*** Excerpt to read ***

Monitoring batch health in production
In production, treat batch jobs like database migrations: track submission time, expected completion, actual completion, partial failure rate, and cost per request. A batch that silently completes with a 20% error rate looks like a success from the outside but produces a corrupted downstream dataset. Log the request_counts.errored / request_counts.completed ratio on every completed batch and alert when it exceeds a threshold.
FAQ
Does the batch API produce lower-quality responses than the realtime API?
No. The same model runs the same inference — batch scheduling only changes when the request is processed, not how. The outputs are identical in quality to realtime calls on the same model with the same parameters.
How long does a batch job actually take in practice?
The SLA is 24 hours, but most small batches (under a few thousand requests) complete within minutes to an hour. Larger jobs or periods of high provider load can push turnaround toward the full 24-hour window. Do not hard-code sub-hour expectations into production pipelines.

*** End of Excerpt to read ***
*** Data ***

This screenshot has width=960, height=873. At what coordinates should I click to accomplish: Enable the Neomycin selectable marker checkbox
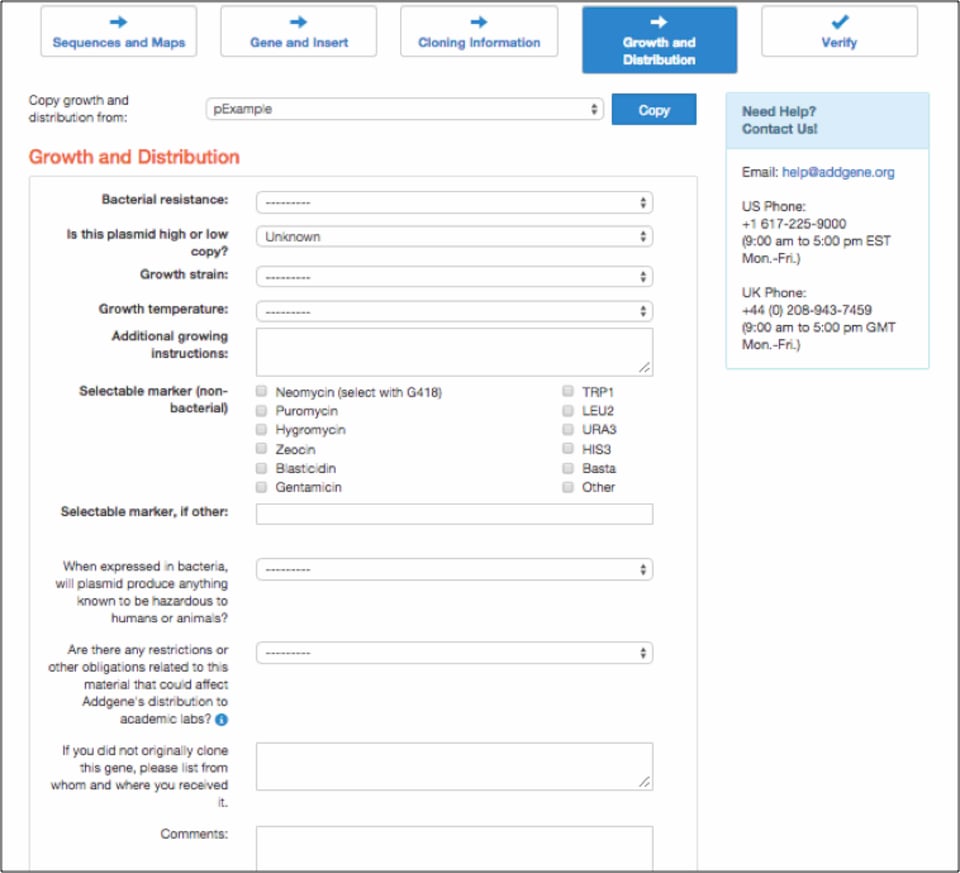(x=261, y=392)
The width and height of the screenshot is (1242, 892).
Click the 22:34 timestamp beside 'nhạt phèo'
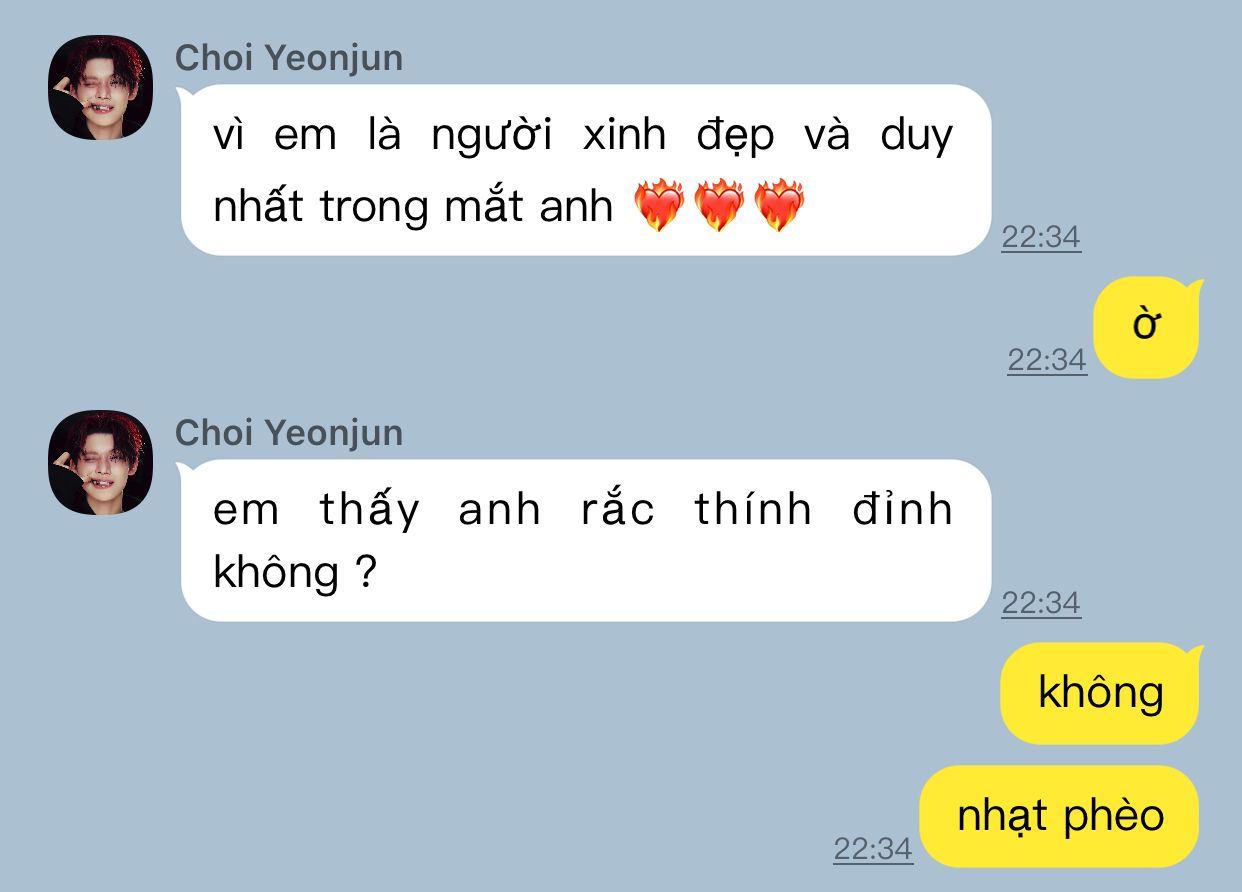[x=873, y=849]
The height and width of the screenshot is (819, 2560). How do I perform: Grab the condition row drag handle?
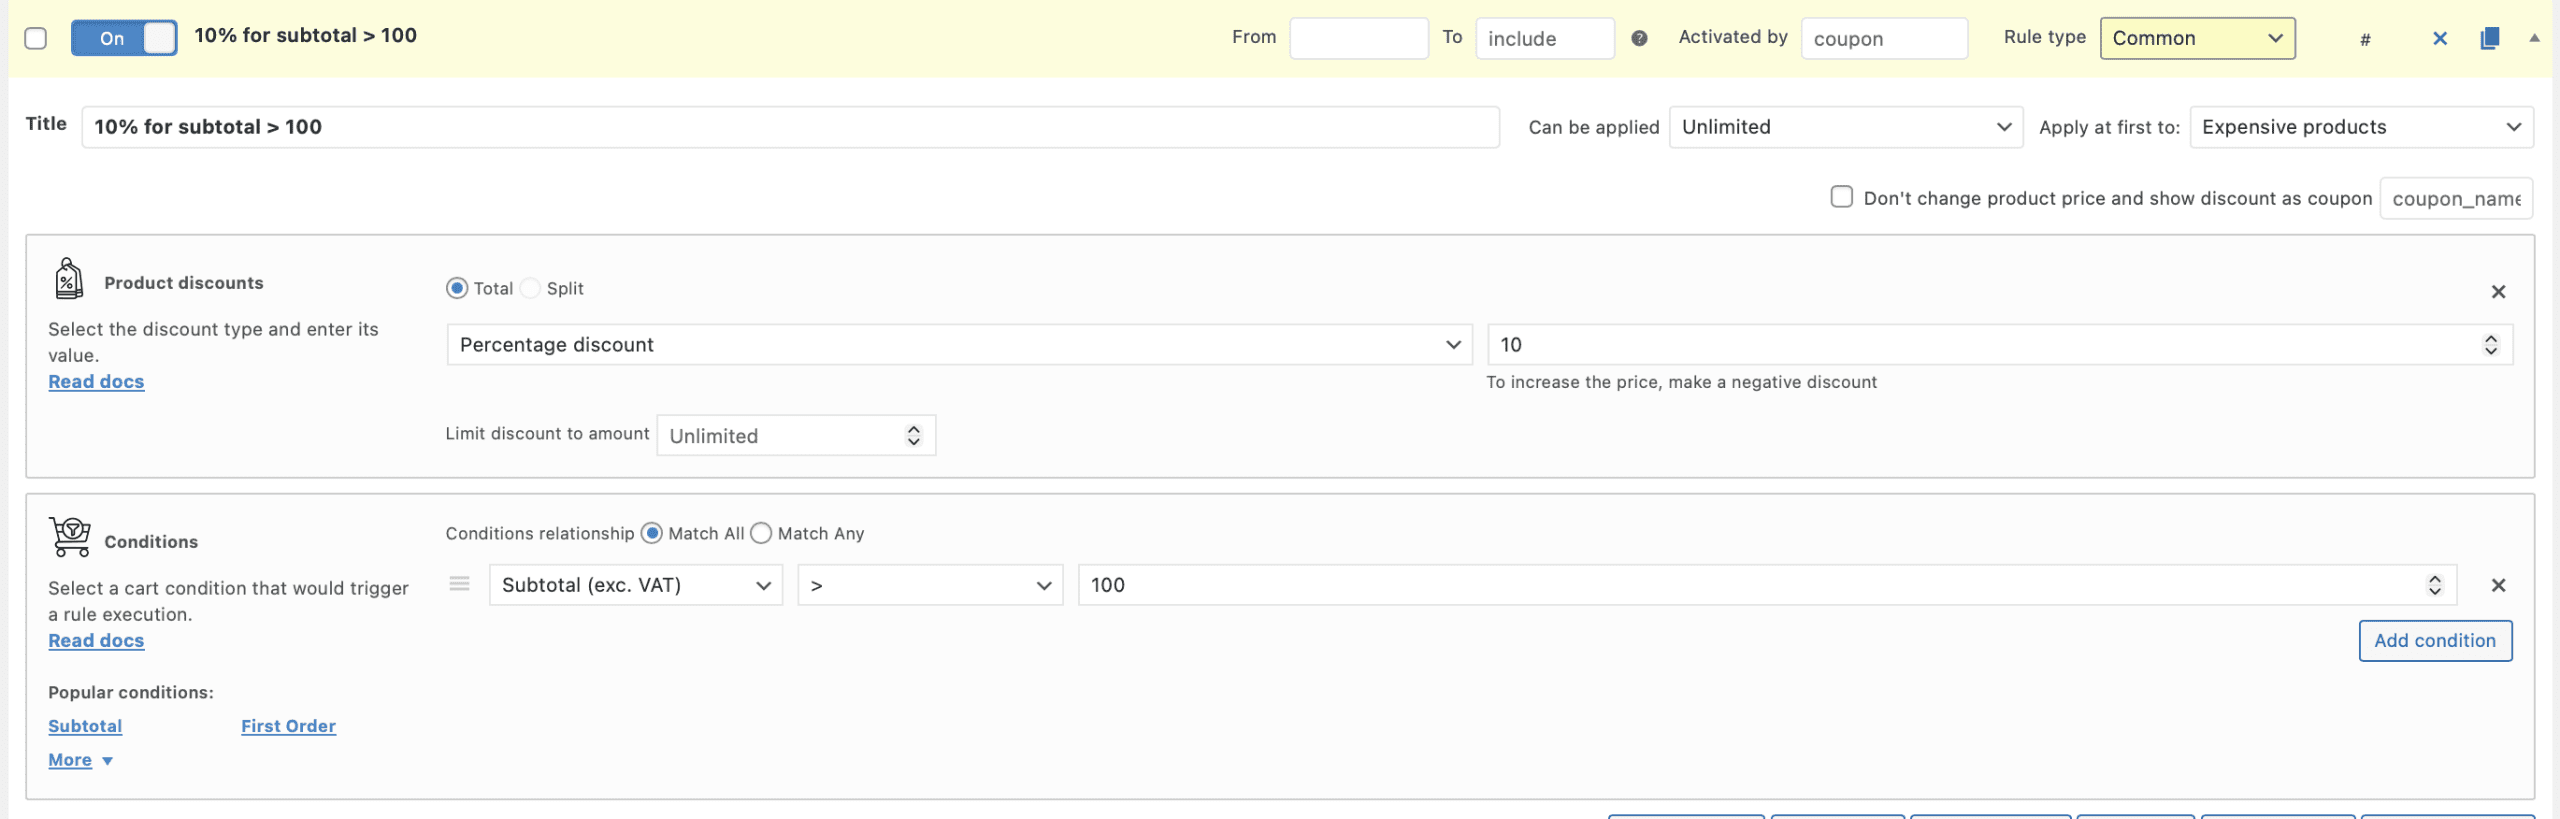tap(459, 584)
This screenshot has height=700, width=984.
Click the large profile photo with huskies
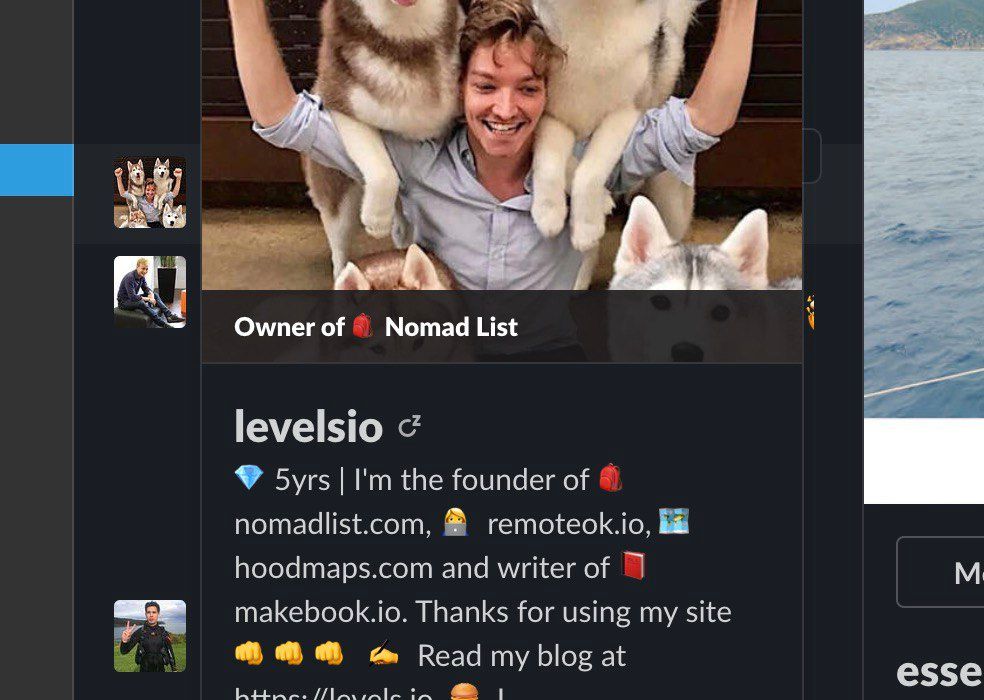pos(502,144)
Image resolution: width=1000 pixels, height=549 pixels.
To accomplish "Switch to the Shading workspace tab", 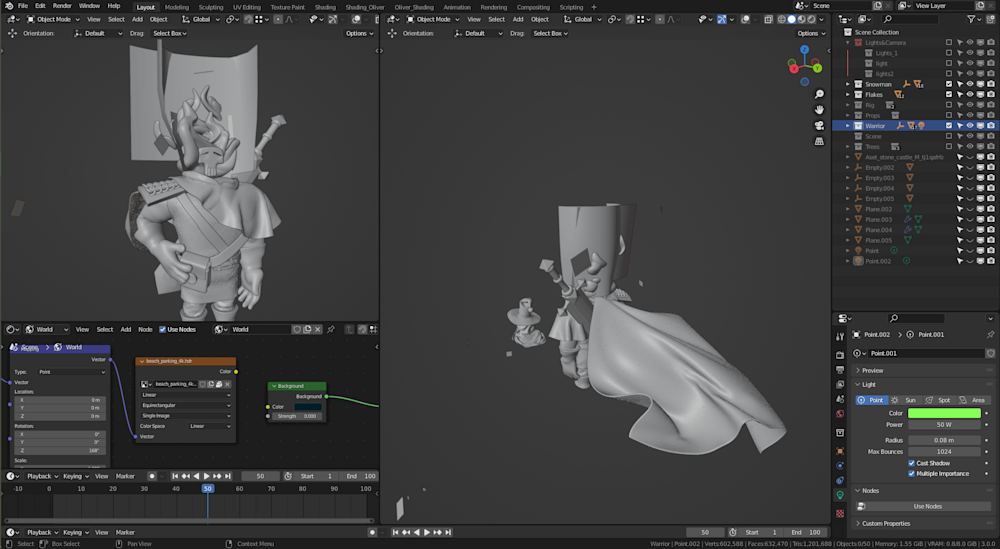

*** End of Data ***

## Description of the task
Print the part of the batch-job text that opens with the words containing "Monitoring batch health" and closes with "the realtime API?", copied word for word. The records have no connection to the batch-job text.

## Answer to this problem
Monitoring batch health in production
In production, treat batch jobs like database migrations: track submission time, expected completion, actual completion, partial failure rate, and cost per request. A batch that silently completes with a 20% error rate looks like a success from the outside but produces a corrupted downstream dataset. Log the request_counts.errored / request_counts.completed ratio on every completed batch and alert when it exceeds a threshold.
FAQ
Does the batch API produce lower-quality responses than the realtime API?